A humbling experience at New Wine
At the close of the New Wine Leadership Conference in Harrogate earlier this month, John Coles invited us to ask God for a word to take back home with us. Just one word – because one word from the Lord is worth more than any amount of human words – but one that summed up what the Father had been saying to us and doing with us over a special three days together. Each person will have been touched in different ways, so each word would encapsulate a personal encounter.
John shared that the word the Lord had given him was ‘bulrushes’, not the most obvious word to come to one’s mind, but one that took him immediately to Exodus and the story of Moses. The sense was of God’s gracious protection, particularly perhaps for New Wine – that God is not done with us yet, and has protected us because he still has a part for us as a movement to play, alongside others, in the renew- al of his Church in this nation.
My thoughts were many and, in the moment, nothing came that I knew was so obviously from God. However, the word that first surfaced, and which has been coming back more and more powerfully since, was ‘humbling’.
It was humbling to be so clearly in the presence of God as a family of leaders. Archbishop Justin Welby called us to a generosity of spirit, and to lives that are transparent, holy and marked by a willingness to suffer.
That could not be better exemplified than by Brother Edward, pastor of the largest church in Damascus and speaking on behalf of the pastors of Syria. It was humbling to see their faith and to hear their heart. It was humbling also to hear that the 1,700 leaders present in Harrogate had, in response, given £107,000 to support our brothers and sisters in that crucified land.
Mark Batterson, author of The Circle Maker, enlarged our vision as he told the story of National Community Church in Washington DC, growing from nothing to bring vibrant life, overflowing love and great creativity to the heart of America’s capital.
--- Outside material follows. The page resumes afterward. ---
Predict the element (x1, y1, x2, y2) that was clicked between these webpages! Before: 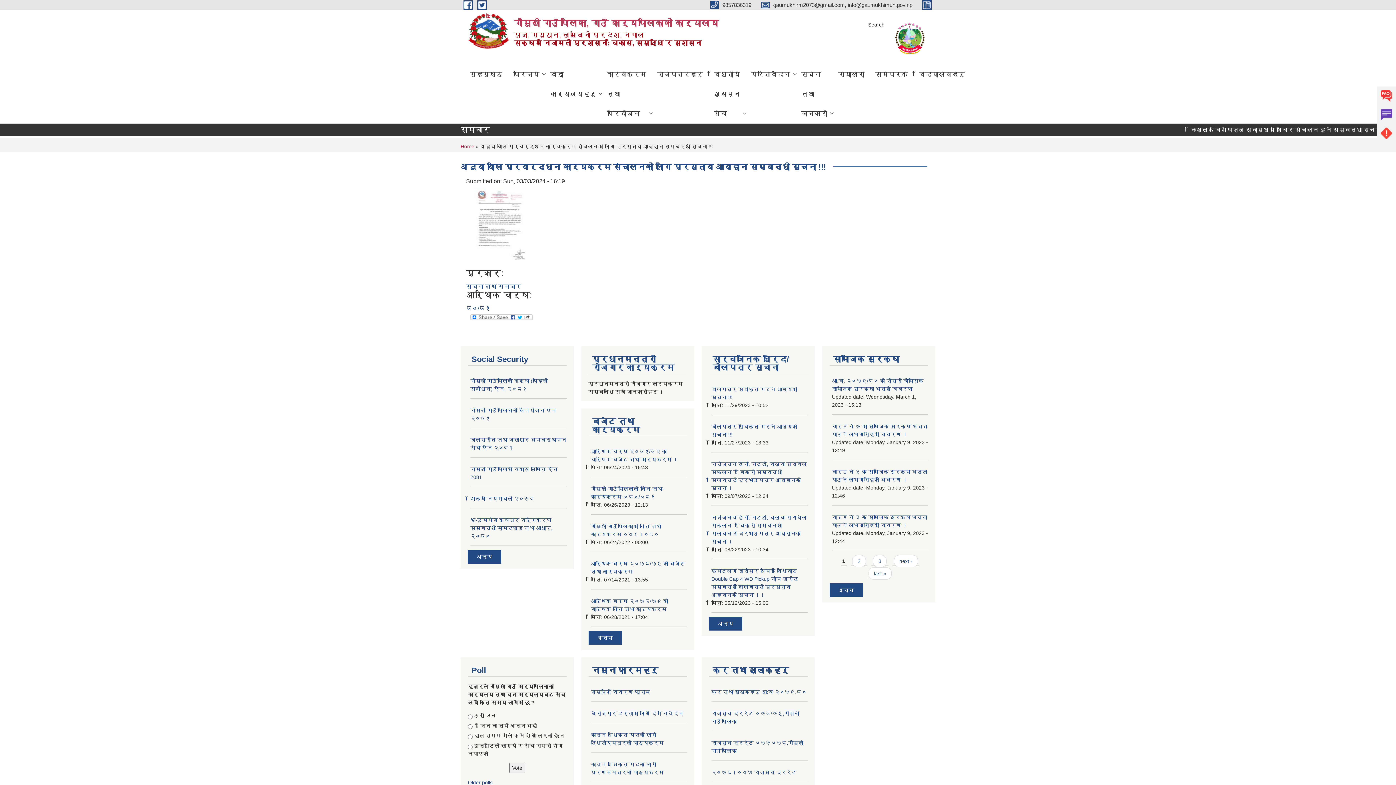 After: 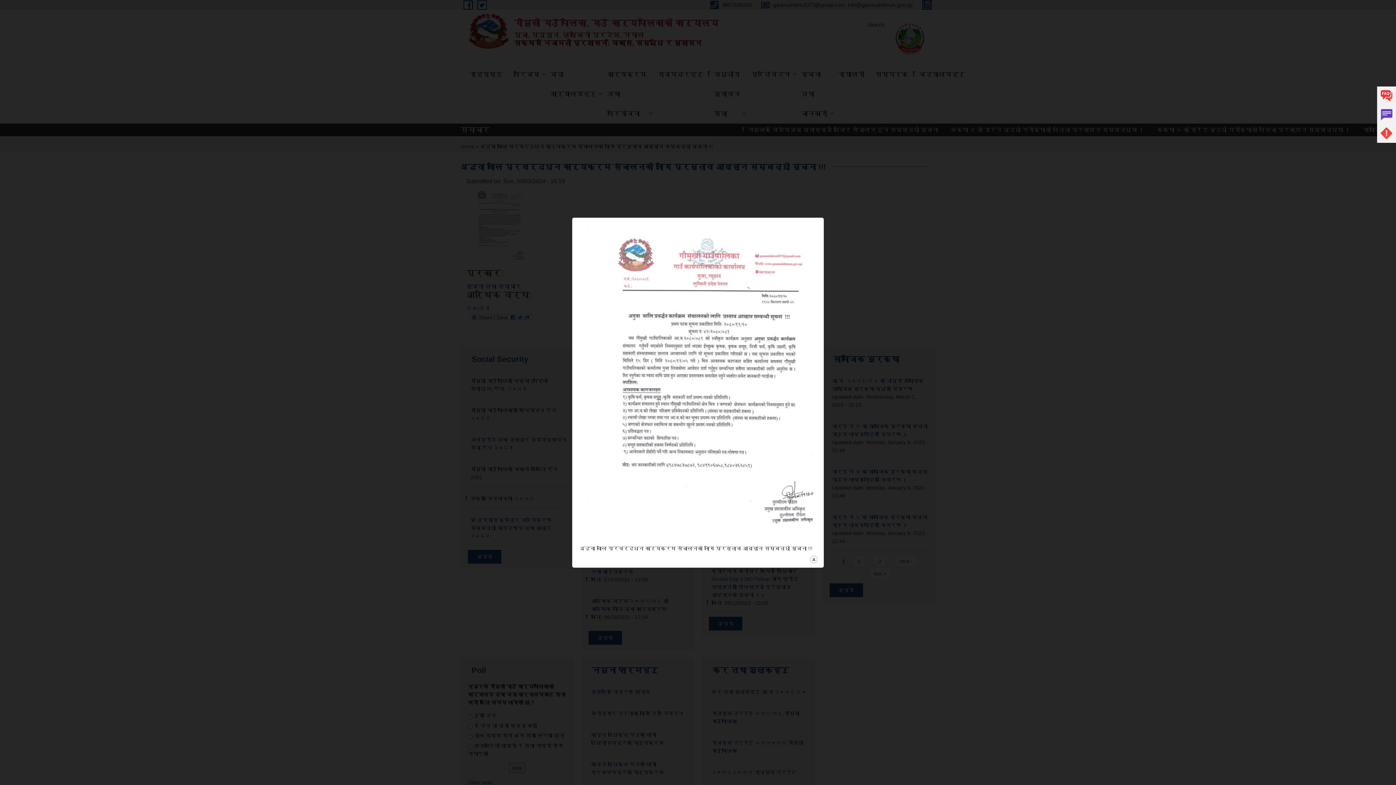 Action: bbox: (468, 223, 526, 230)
Nicky Gumbel, Kate Coleman and Charlotte Gambill were the other guest speakers, each of whom brought something that left you marvelling at God rather than impressed with a talk.
‘Humbling’ is not merely the result of something seen or heard, it can also be an experience directly from the Lord.
For me, one of the things that marked the conference was emotional honesty and genuine vulnerability. Young worship leaders sang with great faith about a God who brings ‘beauty from ashes’, not as an abstract concept but from a place of great personal pain. Trust in God has rarely, in my experience, been so beautifully expressed.
Every time, the Lord drew us into a place of encounter with his grace that left none of us untouched. Times of ministry were times of honesty, where you knew that real life and the reality of personal faith were being addressed, without hiding or pretence. Seasoned leaders made themselves vulnerable and poured into younger people; in turn, the younger leaders blessed and honoured those who had shown them the way.
There was no sense of competition, only of standing together as a family. The Spirit came to us, broken vessels, in power and love. All that was possible only because the Lord himself brought us to the end of ourselves.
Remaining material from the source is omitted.